— ACTIVITY —
Scan the data below and state how many of its lines contain the word "checkbox", giving only the figure.

§ §

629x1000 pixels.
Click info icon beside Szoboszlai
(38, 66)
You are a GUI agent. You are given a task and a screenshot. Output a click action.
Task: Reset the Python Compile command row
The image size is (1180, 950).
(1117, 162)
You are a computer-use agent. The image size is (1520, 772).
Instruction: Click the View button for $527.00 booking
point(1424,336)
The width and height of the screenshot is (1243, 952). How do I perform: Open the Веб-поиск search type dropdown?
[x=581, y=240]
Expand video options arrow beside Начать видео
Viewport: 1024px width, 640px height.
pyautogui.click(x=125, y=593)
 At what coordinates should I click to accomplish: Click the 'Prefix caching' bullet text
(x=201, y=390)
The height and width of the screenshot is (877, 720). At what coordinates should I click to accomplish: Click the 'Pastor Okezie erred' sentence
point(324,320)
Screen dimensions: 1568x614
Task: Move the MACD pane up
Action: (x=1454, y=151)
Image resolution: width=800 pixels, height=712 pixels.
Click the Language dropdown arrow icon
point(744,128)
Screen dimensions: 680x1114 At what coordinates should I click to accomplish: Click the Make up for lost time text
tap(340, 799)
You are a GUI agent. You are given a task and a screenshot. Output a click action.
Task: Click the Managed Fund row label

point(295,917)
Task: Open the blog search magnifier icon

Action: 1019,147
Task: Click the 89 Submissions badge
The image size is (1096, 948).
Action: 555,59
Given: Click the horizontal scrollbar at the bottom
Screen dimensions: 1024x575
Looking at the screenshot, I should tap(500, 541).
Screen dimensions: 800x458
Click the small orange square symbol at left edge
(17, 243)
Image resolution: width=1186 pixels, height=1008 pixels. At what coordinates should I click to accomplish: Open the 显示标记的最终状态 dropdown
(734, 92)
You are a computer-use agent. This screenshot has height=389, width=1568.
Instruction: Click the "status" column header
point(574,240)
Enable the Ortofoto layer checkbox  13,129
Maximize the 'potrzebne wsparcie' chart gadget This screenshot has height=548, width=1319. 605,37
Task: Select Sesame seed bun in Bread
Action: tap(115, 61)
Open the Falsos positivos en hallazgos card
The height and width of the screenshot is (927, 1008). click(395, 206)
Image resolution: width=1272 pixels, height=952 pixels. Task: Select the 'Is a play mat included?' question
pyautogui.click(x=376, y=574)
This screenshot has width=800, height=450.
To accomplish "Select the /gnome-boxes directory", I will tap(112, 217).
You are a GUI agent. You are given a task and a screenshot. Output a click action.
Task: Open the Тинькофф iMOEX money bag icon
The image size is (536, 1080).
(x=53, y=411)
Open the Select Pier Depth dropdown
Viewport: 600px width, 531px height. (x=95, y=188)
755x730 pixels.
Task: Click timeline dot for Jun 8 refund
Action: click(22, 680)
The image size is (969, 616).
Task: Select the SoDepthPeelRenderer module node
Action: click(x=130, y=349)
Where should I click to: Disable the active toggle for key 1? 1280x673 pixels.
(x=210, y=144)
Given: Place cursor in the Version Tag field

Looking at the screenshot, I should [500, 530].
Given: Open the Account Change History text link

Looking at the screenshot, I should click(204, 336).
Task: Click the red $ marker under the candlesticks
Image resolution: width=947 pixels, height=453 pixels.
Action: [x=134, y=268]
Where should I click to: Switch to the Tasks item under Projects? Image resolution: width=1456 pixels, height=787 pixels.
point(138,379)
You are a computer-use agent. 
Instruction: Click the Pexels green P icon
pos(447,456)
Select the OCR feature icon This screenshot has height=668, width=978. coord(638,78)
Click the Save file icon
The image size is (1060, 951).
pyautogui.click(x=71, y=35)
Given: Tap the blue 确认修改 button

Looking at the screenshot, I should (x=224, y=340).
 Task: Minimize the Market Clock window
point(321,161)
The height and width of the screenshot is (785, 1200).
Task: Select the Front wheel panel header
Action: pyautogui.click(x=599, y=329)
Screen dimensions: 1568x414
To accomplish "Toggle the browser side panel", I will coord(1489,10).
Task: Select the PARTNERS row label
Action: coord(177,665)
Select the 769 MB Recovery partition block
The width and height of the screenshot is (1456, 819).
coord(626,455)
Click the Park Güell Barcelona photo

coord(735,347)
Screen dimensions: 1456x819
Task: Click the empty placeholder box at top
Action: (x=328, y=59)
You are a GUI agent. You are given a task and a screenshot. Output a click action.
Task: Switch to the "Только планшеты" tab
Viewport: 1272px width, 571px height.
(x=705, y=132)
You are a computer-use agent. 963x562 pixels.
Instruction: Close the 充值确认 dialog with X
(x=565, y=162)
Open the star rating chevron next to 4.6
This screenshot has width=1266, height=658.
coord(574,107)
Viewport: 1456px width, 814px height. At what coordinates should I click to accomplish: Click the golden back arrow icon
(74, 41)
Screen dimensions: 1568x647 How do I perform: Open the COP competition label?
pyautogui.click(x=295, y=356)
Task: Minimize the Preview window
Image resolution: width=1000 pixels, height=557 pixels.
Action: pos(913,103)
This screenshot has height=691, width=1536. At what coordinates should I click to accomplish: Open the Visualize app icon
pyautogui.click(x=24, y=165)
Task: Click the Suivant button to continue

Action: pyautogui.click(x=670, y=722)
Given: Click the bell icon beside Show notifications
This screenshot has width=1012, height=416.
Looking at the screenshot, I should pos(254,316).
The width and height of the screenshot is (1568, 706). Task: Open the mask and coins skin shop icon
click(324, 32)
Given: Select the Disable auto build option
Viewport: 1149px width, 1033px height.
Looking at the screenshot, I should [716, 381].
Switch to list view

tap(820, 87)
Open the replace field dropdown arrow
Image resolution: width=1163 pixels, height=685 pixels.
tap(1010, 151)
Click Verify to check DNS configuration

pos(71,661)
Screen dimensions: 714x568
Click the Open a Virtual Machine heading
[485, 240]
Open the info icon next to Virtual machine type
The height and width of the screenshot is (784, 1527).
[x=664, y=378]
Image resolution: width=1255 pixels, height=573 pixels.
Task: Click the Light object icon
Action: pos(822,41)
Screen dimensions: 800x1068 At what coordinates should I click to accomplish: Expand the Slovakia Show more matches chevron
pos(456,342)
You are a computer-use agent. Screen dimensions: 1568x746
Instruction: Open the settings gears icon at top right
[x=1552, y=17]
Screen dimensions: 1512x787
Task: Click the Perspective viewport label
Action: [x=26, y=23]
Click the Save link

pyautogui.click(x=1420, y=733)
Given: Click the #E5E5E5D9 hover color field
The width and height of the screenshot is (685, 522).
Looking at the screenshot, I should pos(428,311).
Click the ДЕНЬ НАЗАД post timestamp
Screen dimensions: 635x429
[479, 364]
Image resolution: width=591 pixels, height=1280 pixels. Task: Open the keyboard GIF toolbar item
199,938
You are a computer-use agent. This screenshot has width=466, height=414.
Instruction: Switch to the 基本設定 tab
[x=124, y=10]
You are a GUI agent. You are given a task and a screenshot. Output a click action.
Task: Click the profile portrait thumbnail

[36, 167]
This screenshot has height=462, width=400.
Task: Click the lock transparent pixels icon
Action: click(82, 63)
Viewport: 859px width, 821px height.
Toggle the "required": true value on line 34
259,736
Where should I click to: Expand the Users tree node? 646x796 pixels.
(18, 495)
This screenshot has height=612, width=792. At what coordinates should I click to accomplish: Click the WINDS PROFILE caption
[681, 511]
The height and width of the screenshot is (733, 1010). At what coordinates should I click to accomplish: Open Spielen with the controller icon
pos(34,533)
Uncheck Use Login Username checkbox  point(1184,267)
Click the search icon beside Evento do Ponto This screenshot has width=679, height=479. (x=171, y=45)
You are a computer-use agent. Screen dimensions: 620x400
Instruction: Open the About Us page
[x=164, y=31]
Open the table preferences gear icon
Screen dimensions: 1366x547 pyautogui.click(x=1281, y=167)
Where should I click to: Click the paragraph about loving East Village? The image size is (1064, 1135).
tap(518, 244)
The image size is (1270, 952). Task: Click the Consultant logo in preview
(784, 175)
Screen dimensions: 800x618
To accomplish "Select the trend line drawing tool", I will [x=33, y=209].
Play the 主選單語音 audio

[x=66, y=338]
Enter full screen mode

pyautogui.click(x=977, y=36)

§ §

— TASK ANSWER —
2